## Problem
Each record below should be repeated precisely as written.
#### Information supplied ####
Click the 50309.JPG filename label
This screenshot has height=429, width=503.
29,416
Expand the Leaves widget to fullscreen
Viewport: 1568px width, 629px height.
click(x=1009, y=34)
####
## Problem solution
Click the 50309.JPG filename label
This screenshot has height=429, width=503.
29,416
Expand the Leaves widget to fullscreen
Viewport: 1568px width, 629px height.
click(x=1009, y=34)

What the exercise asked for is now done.